I was first introduced to the concept of improving patient safety during my college engineering capstone project. At the time, I naively believed that technology was the ultimate answer to healthcare’s problems. I was later fortunate enough to work as a data analyst for an organization with a tradition of starting every meeting with a patient safety story. As I sat there anxious to present my latest reports, the clinicians of the group would share a recent patient safety event whether it be a success, failure or near-miss. The impact of my tables and graphs paled in comparison to the words spoken by the clinicians. The emotions behind each story invigorated our group to continue working toward improvement. These moments inspired me to attend medical school where I could join the treatment teams in these patient safety stories, partnering with my colleagues, patients and their families in an effort make every story a success.

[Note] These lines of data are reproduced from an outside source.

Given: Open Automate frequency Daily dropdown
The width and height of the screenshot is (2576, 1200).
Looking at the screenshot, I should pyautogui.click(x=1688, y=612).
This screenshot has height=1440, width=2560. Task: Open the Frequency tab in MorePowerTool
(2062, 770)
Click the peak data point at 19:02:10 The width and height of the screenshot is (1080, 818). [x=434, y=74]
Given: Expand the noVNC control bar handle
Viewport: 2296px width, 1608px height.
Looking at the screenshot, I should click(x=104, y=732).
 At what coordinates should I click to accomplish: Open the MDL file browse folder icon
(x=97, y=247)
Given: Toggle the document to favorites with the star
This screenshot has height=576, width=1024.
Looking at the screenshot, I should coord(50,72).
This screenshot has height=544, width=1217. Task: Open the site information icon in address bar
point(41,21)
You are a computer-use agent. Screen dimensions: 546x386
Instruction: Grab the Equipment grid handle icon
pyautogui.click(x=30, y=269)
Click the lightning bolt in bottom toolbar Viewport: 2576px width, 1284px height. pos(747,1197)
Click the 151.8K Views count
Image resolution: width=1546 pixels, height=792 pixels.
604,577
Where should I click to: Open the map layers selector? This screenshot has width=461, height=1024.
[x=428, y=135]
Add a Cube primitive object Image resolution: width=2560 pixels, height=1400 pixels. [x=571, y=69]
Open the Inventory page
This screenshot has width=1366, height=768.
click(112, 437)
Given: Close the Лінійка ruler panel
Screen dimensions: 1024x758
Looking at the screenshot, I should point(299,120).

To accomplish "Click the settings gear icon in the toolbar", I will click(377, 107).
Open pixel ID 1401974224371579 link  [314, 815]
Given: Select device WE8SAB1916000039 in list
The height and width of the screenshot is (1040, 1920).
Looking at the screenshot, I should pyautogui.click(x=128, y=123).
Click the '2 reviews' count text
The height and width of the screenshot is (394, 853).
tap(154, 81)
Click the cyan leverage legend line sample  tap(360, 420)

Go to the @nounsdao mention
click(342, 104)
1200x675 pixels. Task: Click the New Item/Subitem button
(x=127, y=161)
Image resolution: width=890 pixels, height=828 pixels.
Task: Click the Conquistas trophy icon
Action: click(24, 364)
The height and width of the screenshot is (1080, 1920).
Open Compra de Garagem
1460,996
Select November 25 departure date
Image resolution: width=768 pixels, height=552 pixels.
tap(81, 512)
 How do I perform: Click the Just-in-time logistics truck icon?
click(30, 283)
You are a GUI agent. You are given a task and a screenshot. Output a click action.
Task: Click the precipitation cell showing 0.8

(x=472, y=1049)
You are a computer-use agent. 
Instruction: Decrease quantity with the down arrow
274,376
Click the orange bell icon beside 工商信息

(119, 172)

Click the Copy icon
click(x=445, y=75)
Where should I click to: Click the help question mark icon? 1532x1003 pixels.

Three weeks into my clinical years, I am only just beginning to understand the nuances of teamwork, communication, and culture behind my pre-medical school aspirations. Even in this short period of time I can already see the patterns that can lead to patient safety issues in “Wall of Silence,” not only in the staff I work with but also within myself. The fear of disappointing an attending, the uncertainty of my role on the care team, the (appropriately) high burden of advancing my clinical reasoning has lead me at times to be more reserved and prevented me from making the connections with patients I envisioned before coming to school. I can imagine in the worst-case scenario that this energy persists, and I become a part of the narrative of young residents not being fierce advocates for their patients, leading to medical errors.
This Telluride Experience comes at a critical time in my development. I can’t wait to learn from the faculty and colleagues around me, and hopefully contribute well to the discussion this upcoming week. My experience may be limited at this point, but one of my main takeaways from the pre-readings is that patient safety is everyone’s responsibility. As an admittedly confused medical student when it comes to diagnostic workups, I can always be an advocate for the people we are caring for. I hope to take the inertia from the conversations and lessons learned in the coming days to fuel this key transitional point in my education, and maintain a focus on patient safety throughout the entirety of my career.